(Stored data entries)
────────────────────
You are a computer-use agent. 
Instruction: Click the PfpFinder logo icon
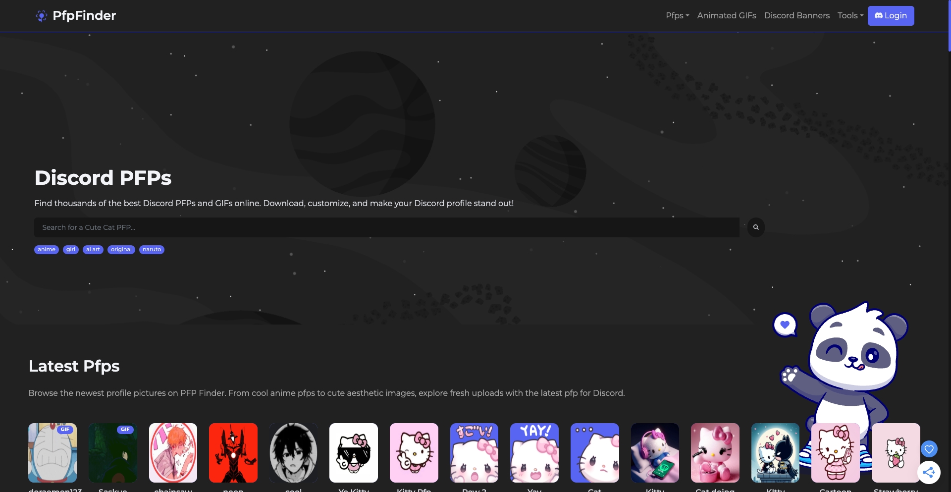click(x=42, y=16)
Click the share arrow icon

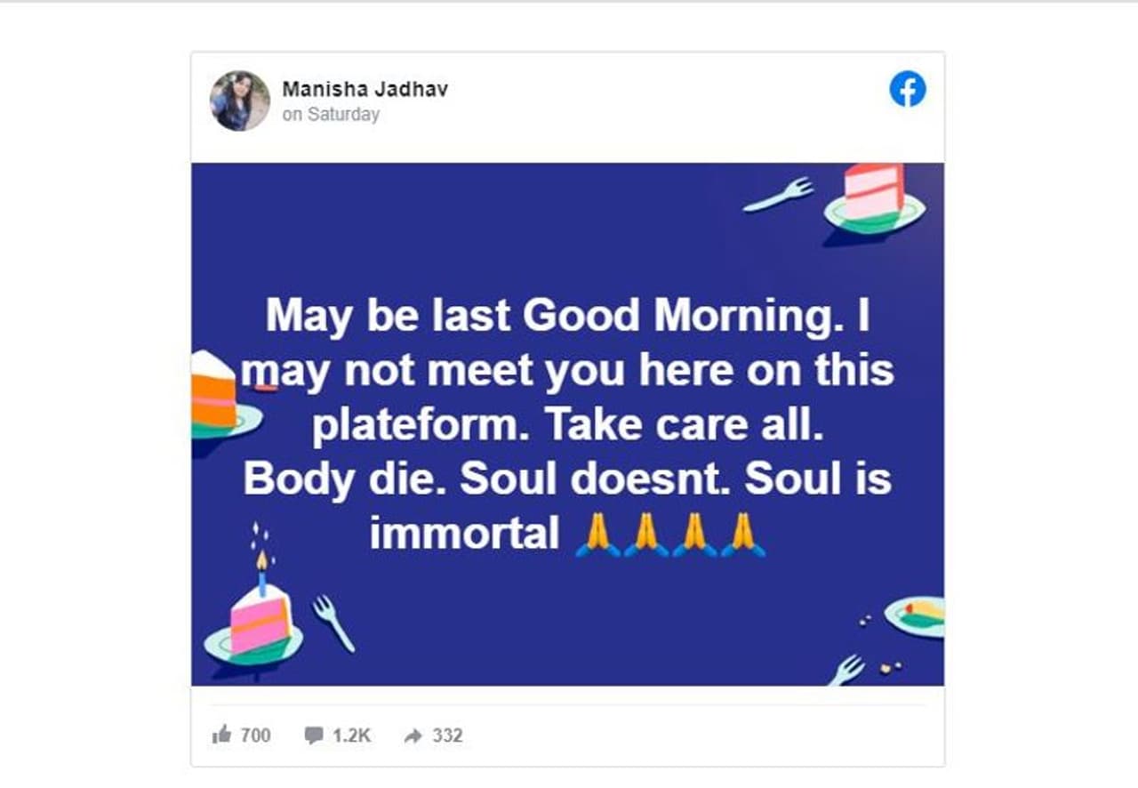[413, 736]
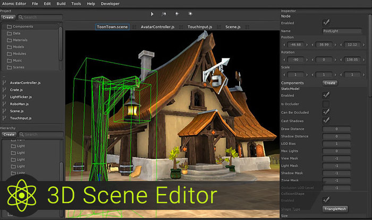The height and width of the screenshot is (220, 372).
Task: Open the TriangleMesh shape type dropdown
Action: point(335,209)
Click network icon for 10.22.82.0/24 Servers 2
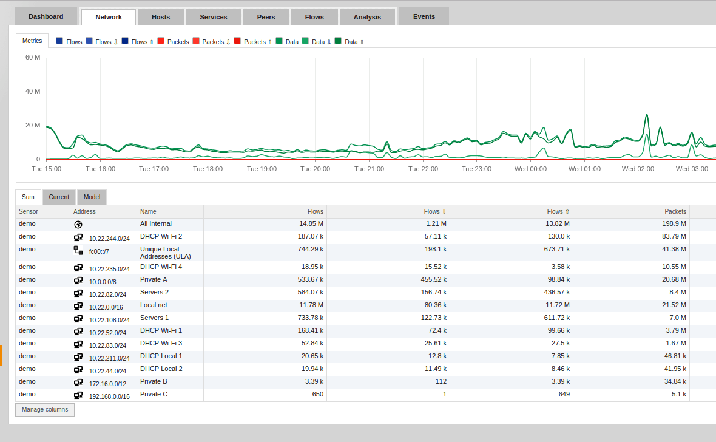 click(x=78, y=293)
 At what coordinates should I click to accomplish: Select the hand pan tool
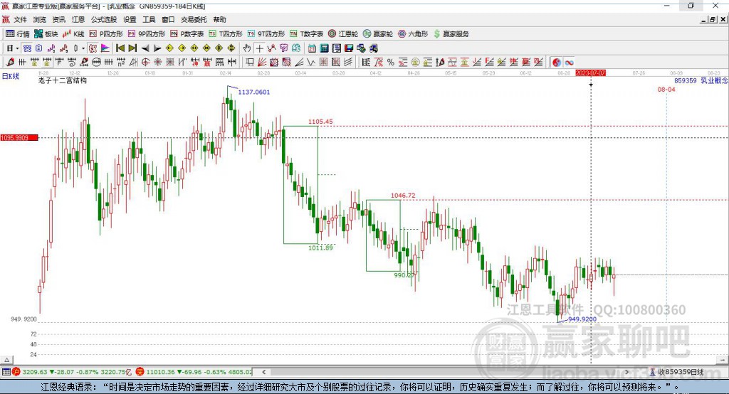(247, 48)
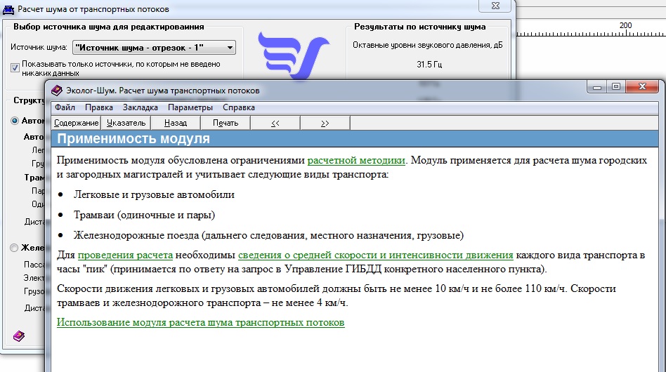This screenshot has height=372, width=666.
Task: Expand the Источник шума dropdown
Action: tap(230, 48)
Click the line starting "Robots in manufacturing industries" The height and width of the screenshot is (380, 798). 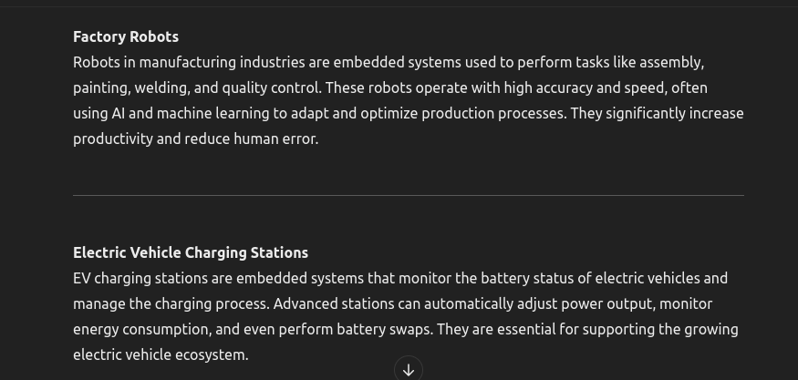[389, 63]
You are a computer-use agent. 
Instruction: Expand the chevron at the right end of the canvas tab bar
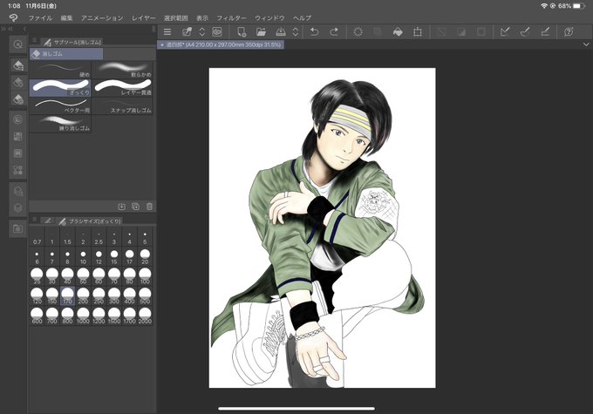[586, 44]
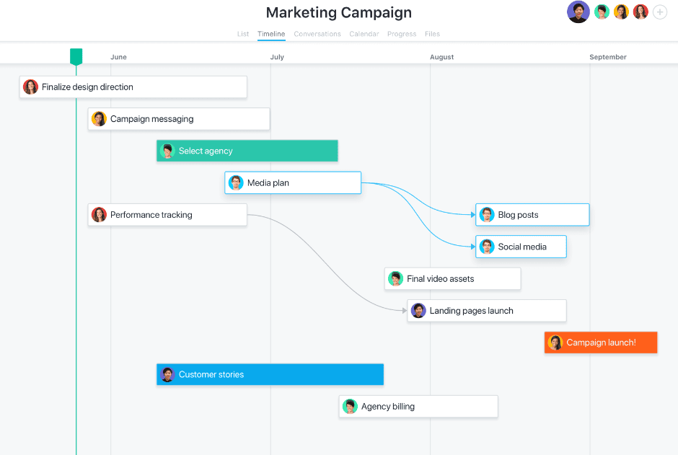Select the Social media task card
The height and width of the screenshot is (455, 678).
click(x=521, y=247)
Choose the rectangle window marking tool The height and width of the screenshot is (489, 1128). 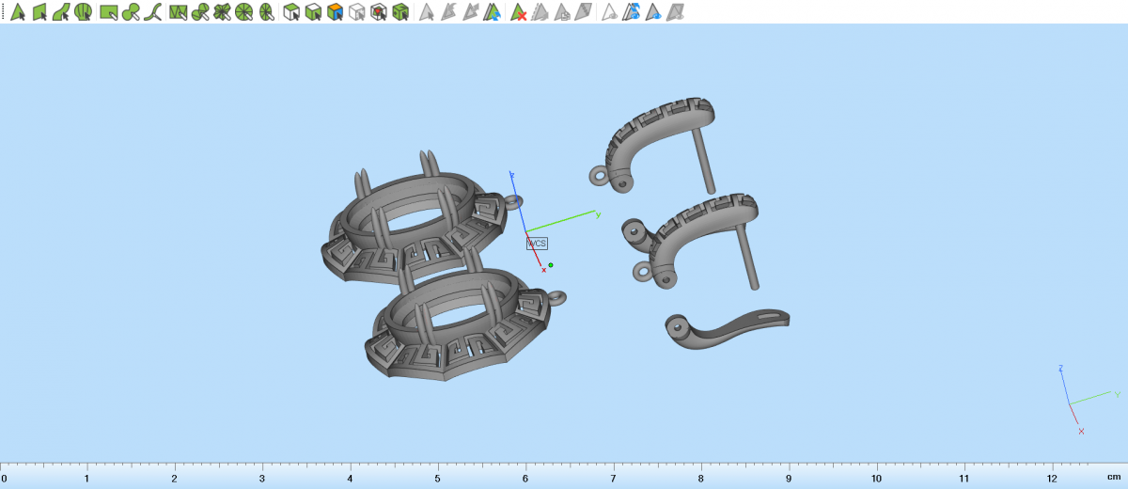click(108, 12)
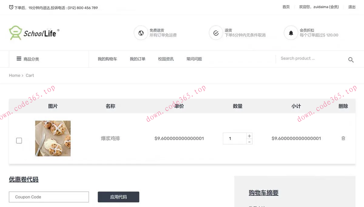Select the checkbox for 爆浆鸡排
This screenshot has width=364, height=207.
(19, 141)
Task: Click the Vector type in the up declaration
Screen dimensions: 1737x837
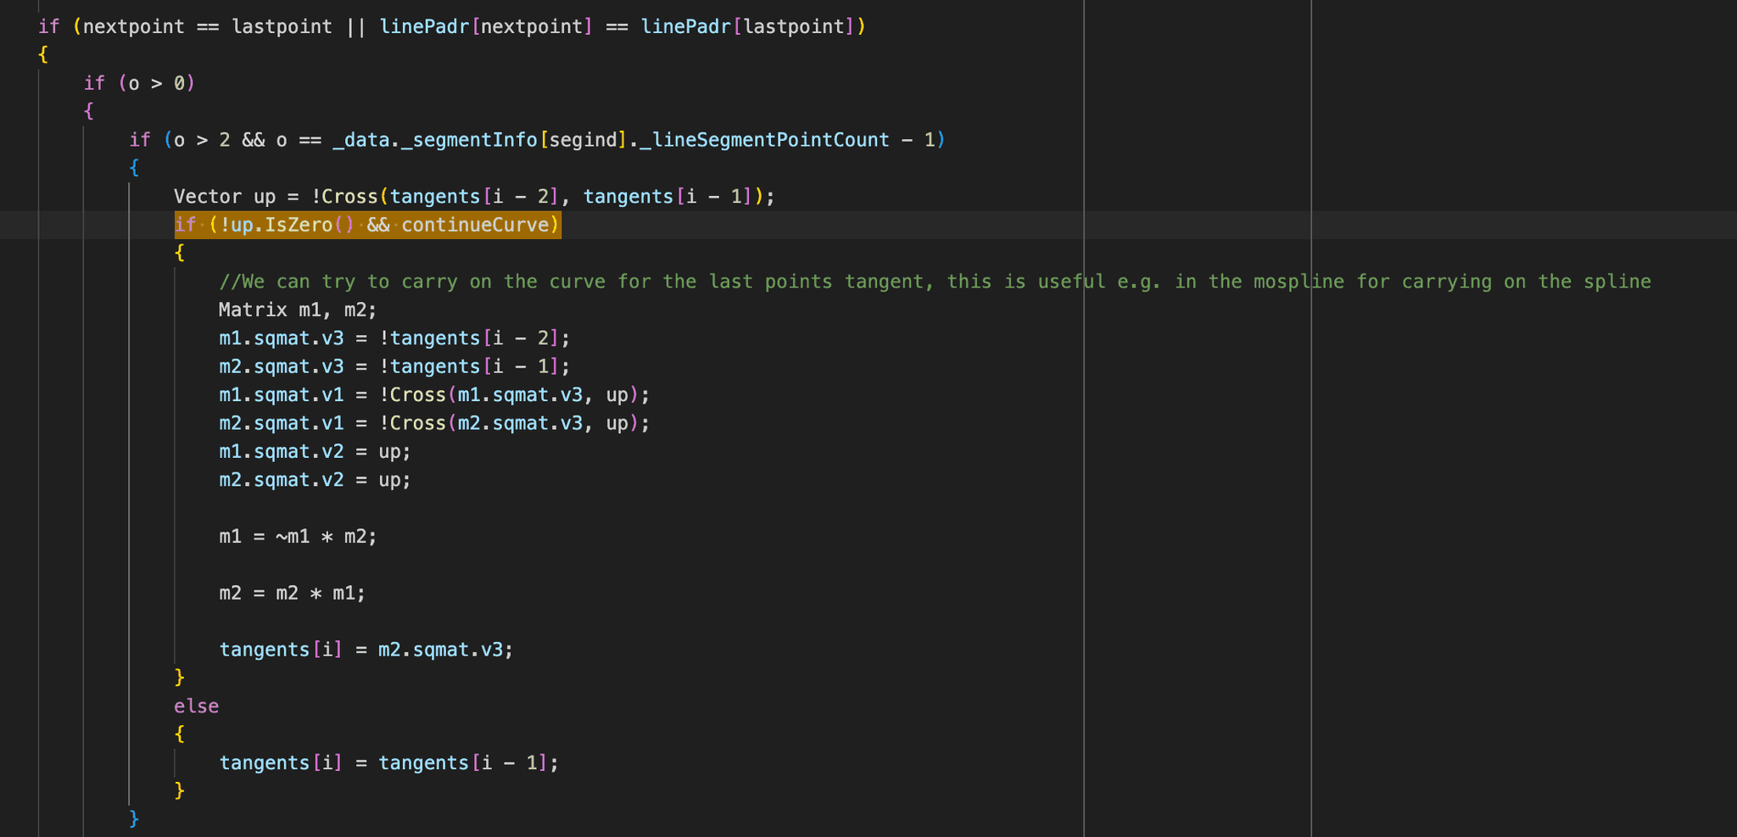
────────────────────
Output the line that contains "Task: Click the" and every line after it to the end of the records, word for word, leaving out the pictures.

Task: Click the Vector type in the up declaration
Screen dimensions: 1737x837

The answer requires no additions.